- RECORDS FOR THE TASK -
========================================================================
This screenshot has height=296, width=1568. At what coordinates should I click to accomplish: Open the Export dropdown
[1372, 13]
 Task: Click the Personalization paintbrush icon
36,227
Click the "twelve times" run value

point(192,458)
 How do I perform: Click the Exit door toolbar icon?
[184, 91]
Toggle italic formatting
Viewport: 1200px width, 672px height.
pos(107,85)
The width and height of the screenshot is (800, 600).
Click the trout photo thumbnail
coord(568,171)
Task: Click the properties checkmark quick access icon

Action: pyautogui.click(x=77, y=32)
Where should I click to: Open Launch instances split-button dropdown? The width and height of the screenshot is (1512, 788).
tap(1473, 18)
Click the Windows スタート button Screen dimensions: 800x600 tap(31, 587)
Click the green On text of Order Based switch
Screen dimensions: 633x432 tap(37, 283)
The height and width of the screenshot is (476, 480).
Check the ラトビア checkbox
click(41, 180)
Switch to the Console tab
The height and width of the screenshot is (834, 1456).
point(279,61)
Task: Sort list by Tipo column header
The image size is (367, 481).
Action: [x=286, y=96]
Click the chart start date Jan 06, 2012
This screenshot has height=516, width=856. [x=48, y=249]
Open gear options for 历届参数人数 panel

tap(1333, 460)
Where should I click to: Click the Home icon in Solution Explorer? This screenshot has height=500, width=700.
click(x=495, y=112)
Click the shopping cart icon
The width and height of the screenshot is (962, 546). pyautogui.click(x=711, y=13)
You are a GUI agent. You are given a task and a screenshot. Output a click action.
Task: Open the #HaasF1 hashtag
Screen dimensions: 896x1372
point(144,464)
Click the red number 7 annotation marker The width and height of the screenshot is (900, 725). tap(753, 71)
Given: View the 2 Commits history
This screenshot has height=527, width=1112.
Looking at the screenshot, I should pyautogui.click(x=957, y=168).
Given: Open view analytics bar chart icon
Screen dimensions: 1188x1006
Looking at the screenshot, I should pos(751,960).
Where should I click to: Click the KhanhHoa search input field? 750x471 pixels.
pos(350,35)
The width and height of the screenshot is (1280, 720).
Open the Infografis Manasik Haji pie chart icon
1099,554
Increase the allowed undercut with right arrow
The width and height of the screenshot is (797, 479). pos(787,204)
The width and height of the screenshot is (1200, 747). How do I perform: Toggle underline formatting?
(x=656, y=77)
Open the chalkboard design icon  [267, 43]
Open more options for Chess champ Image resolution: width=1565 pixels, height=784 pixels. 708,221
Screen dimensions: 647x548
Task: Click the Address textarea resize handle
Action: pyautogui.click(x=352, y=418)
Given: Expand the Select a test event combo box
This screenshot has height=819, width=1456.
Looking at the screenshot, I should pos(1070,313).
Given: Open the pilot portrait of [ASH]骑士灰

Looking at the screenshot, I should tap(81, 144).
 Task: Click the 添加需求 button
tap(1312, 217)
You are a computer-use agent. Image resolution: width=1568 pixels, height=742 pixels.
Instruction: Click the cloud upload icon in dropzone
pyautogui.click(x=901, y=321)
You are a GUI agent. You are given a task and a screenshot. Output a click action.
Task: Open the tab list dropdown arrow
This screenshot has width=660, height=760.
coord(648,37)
========================================================================
Lay out every line in the rows above as a JSON list of strings, one string per line, leaving out blank lines.

- CORRECT RESPONSE -
[
  "This screenshot has height=296, width=1568. At what coordinates should I click to accomplish: Open the Export dropdown",
  "[1372, 13]",
  " Task: Click the Personalization paintbrush icon",
  "36,227",
  "Click the \"twelve times\" run value",
  "point(192,458)",
  " How do I perform: Click the Exit door toolbar icon?",
  "[184, 91]",
  "Toggle italic formatting",
  "Viewport: 1200px width, 672px height.",
  "pos(107,85)",
  "The width and height of the screenshot is (800, 600).",
  "Click the trout photo thumbnail",
  "coord(568,171)",
  "Task: Click the properties checkmark quick access icon",
  "Action: pyautogui.click(x=77, y=32)",
  "Where should I click to: Open Launch instances split-button dropdown? The width and height of the screenshot is (1512, 788).",
  "tap(1473, 18)",
  "Click the Windows スタート button Screen dimensions: 800x600 tap(31, 587)",
  "Click the green On text of Order Based switch",
  "Screen dimensions: 633x432 tap(37, 283)",
  "The height and width of the screenshot is (476, 480).",
  "Check the ラトビア checkbox",
  "click(41, 180)",
  "Switch to the Console tab",
  "The height and width of the screenshot is (834, 1456).",
  "point(279,61)",
  "Task: Sort list by Tipo column header",
  "The image size is (367, 481).",
  "Action: [x=286, y=96]",
  "Click the chart start date Jan 06, 2012",
  "This screenshot has height=516, width=856. [x=48, y=249]",
  "Open gear options for 历届参数人数 panel",
  "tap(1333, 460)",
  "Where should I click to: Click the Home icon in Solution Explorer? This screenshot has height=500, width=700.",
  "click(x=495, y=112)",
  "Click the shopping cart icon",
  "The width and height of the screenshot is (962, 546). pyautogui.click(x=711, y=13)",
  "You are a GUI agent. You are given a task and a screenshot. Output a click action.",
  "Task: Open the #HaasF1 hashtag",
  "Screen dimensions: 896x1372",
  "point(144,464)",
  "Click the red number 7 annotation marker The width and height of the screenshot is (900, 725). tap(753, 71)",
  "Given: View the 2 Commits history",
  "This screenshot has height=527, width=1112.",
  "Looking at the screenshot, I should pyautogui.click(x=957, y=168).",
  "Given: Open view analytics bar chart icon",
  "Screen dimensions: 1188x1006",
  "Looking at the screenshot, I should pos(751,960).",
  "Where should I click to: Click the KhanhHoa search input field? 750x471 pixels.",
  "pos(350,35)",
  "The width and height of the screenshot is (1280, 720).",
  "Open the Infografis Manasik Haji pie chart icon",
  "1099,554",
  "Increase the allowed undercut with right arrow",
  "The width and height of the screenshot is (797, 479). pos(787,204)",
  "The width and height of the screenshot is (1200, 747). How do I perform: Toggle underline formatting?",
  "(x=656, y=77)",
  "Open the chalkboard design icon  [267, 43]",
  "Open more options for Chess champ Image resolution: width=1565 pixels, height=784 pixels. 708,221",
  "Screen dimensions: 647x548",
  "Task: Click the Address textarea resize handle",
  "Action: pyautogui.click(x=352, y=418)",
  "Given: Expand the Select a test event combo box",
  "This screenshot has height=819, width=1456.",
  "Looking at the screenshot, I should pos(1070,313).",
  "Given: Open the pilot portrait of [ASH]骑士灰",
  "Looking at the screenshot, I should tap(81, 144).",
  " Task: Click the 添加需求 button",
  "tap(1312, 217)",
  "You are a computer-use agent. Image resolution: width=1568 pixels, height=742 pixels.",
  "Instruction: Click the cloud upload icon in dropzone",
  "pyautogui.click(x=901, y=321)",
  "You are a GUI agent. You are given a task and a screenshot. Output a click action.",
  "Task: Open the tab list dropdown arrow",
  "This screenshot has width=660, height=760.",
  "coord(648,37)"
]